Try it:
Print every record below word for word, leaving out the pictures.
════
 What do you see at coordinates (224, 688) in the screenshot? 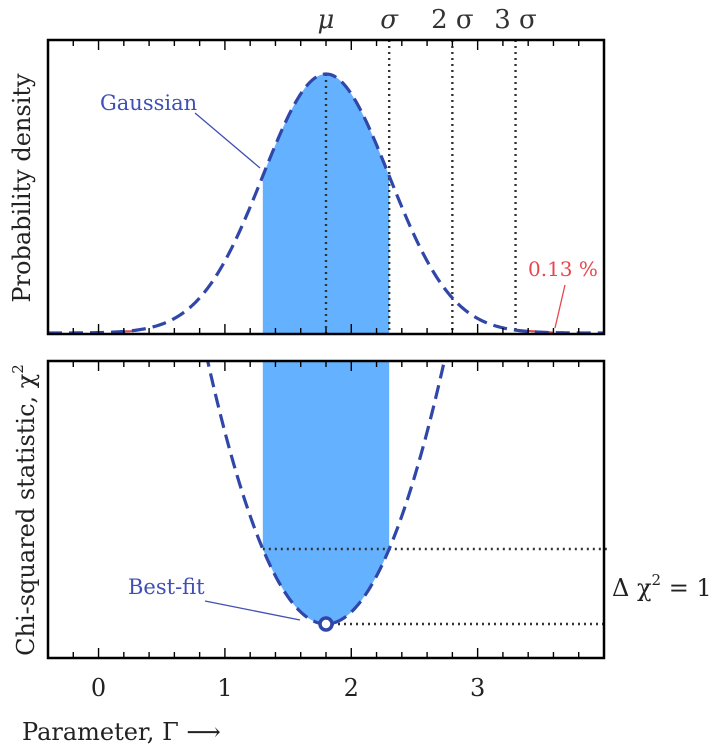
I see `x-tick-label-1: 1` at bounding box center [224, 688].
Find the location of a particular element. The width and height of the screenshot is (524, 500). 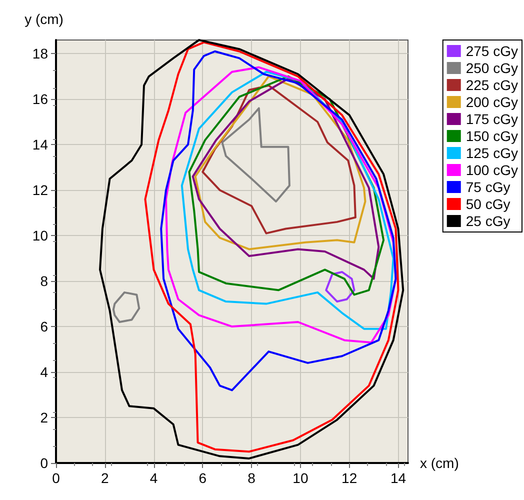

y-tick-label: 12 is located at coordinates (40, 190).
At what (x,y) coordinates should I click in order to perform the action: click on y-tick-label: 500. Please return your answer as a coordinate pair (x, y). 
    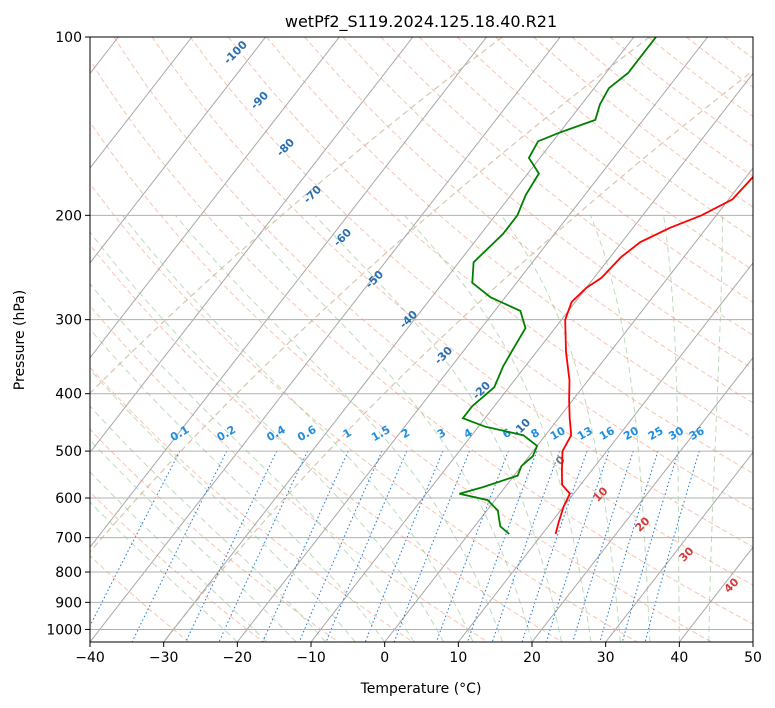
════
Task output:
 What do you see at coordinates (224, 688) in the screenshot? 
I see `x-tick-label-1: 1` at bounding box center [224, 688].
Find the location of a particular element. The width and height of the screenshot is (524, 500). 

y-tick-label: 12 is located at coordinates (40, 190).
At what (x,y) coordinates should I click in order to perform the action: click on y-tick-label: 500. Please return your answer as a coordinate pair (x, y). 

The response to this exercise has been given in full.